Start RECORDS SHOWN

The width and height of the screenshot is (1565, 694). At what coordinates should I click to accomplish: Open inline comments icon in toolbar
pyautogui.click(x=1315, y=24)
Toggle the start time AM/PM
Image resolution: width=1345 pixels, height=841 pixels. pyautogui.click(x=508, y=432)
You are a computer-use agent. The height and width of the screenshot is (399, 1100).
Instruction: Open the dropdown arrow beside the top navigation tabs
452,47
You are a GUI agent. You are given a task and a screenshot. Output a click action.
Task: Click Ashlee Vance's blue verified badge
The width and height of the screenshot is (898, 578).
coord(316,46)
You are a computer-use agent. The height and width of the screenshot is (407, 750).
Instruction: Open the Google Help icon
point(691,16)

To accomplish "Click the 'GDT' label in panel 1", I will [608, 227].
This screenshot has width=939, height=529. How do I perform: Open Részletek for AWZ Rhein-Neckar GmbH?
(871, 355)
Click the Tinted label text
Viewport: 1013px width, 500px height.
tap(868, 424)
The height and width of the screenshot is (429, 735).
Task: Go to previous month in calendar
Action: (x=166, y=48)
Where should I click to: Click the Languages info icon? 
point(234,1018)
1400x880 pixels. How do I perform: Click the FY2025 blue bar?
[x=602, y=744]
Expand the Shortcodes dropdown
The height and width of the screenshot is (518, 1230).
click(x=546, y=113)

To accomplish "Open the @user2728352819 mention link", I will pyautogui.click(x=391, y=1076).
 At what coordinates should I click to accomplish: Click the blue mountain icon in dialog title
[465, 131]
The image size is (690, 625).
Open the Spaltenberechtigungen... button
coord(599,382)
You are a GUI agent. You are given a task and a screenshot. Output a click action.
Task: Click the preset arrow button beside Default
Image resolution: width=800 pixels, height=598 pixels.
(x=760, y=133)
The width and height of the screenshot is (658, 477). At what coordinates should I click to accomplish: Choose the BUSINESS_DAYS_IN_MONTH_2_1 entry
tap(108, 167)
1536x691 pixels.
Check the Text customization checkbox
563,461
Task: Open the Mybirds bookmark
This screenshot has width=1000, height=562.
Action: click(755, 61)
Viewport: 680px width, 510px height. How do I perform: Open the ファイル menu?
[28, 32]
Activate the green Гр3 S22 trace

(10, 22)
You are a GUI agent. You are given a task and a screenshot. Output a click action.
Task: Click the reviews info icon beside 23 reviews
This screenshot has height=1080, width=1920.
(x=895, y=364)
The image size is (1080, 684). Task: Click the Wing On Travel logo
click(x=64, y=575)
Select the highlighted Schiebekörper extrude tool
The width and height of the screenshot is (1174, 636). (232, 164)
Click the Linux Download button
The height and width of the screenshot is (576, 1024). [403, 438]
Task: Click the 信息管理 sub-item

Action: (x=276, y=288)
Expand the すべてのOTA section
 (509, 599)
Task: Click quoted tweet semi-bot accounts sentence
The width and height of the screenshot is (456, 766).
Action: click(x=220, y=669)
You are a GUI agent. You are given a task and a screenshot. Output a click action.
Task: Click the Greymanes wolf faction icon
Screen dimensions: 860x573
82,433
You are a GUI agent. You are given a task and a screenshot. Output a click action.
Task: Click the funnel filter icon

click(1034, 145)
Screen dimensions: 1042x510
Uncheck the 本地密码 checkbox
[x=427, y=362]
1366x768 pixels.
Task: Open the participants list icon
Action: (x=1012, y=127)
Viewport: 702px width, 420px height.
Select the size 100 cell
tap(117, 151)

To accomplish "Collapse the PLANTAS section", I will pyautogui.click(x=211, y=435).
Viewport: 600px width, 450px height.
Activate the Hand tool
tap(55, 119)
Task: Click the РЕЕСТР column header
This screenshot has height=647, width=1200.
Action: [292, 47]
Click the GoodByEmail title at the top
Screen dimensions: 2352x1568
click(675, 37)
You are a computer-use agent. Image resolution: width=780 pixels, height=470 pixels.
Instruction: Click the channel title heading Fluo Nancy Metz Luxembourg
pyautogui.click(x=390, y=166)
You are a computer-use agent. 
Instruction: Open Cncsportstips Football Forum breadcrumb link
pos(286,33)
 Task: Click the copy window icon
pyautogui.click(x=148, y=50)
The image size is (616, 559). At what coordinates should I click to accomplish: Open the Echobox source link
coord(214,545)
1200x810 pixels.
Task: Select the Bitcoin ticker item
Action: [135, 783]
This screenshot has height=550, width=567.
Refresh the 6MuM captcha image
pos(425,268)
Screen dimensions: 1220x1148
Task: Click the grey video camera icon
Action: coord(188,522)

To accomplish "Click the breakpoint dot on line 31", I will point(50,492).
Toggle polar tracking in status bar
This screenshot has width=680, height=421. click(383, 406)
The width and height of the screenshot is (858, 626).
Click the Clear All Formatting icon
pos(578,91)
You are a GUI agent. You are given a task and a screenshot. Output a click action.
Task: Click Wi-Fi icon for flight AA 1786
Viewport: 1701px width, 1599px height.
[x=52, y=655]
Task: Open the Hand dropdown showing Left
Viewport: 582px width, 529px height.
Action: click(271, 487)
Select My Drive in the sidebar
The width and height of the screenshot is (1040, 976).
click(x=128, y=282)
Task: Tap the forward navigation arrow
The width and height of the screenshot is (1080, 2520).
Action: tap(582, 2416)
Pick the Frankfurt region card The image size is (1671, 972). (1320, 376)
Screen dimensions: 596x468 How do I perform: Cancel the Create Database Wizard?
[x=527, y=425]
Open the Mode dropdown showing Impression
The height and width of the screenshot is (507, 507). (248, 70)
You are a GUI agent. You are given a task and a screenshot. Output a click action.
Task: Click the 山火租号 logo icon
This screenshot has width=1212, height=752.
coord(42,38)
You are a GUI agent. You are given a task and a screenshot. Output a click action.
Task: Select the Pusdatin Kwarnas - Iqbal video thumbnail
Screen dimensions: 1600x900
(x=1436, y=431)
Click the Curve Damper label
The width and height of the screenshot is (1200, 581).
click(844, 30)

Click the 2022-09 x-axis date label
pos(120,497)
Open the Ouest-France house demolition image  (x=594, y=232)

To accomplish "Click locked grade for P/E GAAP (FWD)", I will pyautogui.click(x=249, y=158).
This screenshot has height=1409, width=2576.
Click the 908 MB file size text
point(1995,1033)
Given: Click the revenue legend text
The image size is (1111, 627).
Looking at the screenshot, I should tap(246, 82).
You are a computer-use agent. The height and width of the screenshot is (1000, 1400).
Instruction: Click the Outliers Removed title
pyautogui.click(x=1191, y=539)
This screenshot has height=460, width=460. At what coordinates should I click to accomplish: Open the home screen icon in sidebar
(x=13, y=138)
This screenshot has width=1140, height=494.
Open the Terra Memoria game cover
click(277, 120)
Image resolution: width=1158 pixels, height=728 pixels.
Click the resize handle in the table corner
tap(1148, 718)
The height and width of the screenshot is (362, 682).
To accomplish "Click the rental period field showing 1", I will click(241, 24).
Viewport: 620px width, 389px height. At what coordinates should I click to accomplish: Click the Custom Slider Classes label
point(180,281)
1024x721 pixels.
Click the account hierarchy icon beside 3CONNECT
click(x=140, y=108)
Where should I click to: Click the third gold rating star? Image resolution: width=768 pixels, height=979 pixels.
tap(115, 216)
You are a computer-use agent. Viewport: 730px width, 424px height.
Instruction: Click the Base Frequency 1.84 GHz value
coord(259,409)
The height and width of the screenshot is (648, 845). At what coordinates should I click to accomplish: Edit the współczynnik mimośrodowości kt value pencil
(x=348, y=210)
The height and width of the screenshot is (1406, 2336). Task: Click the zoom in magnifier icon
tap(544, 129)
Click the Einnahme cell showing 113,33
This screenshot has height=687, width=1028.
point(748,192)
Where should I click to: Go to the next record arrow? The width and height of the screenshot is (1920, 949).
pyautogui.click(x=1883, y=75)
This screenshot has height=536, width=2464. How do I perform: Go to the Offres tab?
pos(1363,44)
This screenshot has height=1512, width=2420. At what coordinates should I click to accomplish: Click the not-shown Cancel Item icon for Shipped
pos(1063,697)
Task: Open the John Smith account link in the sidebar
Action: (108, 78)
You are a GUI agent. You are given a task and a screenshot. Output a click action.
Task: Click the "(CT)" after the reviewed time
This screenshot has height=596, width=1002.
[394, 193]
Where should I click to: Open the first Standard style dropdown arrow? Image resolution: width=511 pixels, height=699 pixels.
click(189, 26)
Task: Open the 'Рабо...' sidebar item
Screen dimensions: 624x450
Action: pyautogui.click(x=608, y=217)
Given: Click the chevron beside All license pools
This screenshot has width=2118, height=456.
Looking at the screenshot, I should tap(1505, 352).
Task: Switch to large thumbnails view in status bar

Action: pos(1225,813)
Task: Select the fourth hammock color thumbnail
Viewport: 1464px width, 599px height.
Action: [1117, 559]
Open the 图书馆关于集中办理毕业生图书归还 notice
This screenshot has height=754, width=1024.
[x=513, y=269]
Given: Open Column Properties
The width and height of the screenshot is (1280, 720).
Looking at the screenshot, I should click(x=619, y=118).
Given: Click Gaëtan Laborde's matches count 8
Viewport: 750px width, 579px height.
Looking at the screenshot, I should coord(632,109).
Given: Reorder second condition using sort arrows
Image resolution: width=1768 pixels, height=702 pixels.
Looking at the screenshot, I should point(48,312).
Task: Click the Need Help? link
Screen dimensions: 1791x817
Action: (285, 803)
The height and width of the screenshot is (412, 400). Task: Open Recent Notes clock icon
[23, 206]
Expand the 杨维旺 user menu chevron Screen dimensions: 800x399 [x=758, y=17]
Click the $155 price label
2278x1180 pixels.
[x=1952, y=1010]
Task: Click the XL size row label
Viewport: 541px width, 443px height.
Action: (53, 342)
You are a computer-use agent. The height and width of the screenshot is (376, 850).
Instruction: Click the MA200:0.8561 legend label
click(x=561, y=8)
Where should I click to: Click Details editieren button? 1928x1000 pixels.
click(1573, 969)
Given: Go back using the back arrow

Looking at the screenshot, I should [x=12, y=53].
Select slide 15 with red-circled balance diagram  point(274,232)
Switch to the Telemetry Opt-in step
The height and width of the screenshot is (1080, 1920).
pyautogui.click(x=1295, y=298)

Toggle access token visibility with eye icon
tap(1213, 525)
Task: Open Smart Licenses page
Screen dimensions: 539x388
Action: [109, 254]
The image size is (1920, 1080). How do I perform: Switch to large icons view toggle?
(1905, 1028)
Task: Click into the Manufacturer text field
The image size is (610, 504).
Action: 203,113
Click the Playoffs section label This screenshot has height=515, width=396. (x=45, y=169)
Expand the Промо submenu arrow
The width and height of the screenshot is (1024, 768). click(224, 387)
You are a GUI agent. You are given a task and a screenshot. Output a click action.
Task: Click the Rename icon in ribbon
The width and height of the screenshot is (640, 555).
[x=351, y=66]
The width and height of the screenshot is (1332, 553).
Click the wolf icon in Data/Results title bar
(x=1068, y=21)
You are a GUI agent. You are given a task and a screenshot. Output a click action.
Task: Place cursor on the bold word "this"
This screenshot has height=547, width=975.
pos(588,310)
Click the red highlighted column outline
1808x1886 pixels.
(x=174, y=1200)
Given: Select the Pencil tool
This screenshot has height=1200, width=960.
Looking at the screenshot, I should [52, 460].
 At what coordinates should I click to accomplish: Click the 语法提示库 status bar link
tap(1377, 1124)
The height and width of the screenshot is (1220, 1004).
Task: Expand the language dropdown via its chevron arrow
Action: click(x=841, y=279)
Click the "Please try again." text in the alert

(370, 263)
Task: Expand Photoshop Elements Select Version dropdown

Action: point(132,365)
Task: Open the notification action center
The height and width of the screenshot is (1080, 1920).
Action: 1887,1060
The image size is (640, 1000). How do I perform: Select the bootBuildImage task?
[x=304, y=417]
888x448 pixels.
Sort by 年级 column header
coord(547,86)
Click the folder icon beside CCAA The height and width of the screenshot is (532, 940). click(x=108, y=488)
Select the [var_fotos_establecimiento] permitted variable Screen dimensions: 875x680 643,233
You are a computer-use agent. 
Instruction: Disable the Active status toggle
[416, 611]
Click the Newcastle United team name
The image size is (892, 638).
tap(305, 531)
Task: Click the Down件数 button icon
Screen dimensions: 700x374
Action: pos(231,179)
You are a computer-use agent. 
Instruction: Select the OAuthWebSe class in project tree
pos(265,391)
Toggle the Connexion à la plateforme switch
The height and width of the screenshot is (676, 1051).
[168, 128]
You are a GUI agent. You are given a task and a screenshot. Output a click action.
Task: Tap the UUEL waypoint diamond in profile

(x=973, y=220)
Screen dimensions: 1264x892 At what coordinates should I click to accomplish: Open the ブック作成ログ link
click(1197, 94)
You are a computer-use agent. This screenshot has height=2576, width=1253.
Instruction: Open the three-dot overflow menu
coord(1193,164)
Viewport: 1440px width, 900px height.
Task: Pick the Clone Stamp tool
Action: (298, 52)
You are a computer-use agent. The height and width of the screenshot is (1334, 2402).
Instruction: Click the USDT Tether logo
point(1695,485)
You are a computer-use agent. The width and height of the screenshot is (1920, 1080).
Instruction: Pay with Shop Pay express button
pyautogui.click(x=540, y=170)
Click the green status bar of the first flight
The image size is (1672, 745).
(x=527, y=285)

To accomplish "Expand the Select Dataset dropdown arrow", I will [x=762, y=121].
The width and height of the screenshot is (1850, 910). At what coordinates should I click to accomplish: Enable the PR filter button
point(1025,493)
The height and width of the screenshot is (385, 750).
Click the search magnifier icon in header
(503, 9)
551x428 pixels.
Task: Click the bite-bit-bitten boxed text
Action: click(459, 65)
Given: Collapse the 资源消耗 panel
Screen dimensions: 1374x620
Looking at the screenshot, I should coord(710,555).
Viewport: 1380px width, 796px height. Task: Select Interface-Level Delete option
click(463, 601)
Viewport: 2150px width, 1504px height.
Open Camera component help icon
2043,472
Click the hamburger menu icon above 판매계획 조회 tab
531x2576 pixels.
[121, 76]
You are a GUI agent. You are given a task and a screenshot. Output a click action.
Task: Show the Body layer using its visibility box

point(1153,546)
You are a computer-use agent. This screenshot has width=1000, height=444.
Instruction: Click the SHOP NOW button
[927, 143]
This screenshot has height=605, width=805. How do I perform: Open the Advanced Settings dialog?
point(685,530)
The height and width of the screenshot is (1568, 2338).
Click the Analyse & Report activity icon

End RECORDS SHOWN

Please list each line above that contains the string "status". Case counts.

* **CORRECT ANSWER**
Toggle polar tracking in status bar
Task: Switch to large thumbnails view in status bar
 At what coordinates should I click to accomplish: Click the 语法提示库 status bar link
Instruction: Disable the Active status toggle
Click the green status bar of the first flight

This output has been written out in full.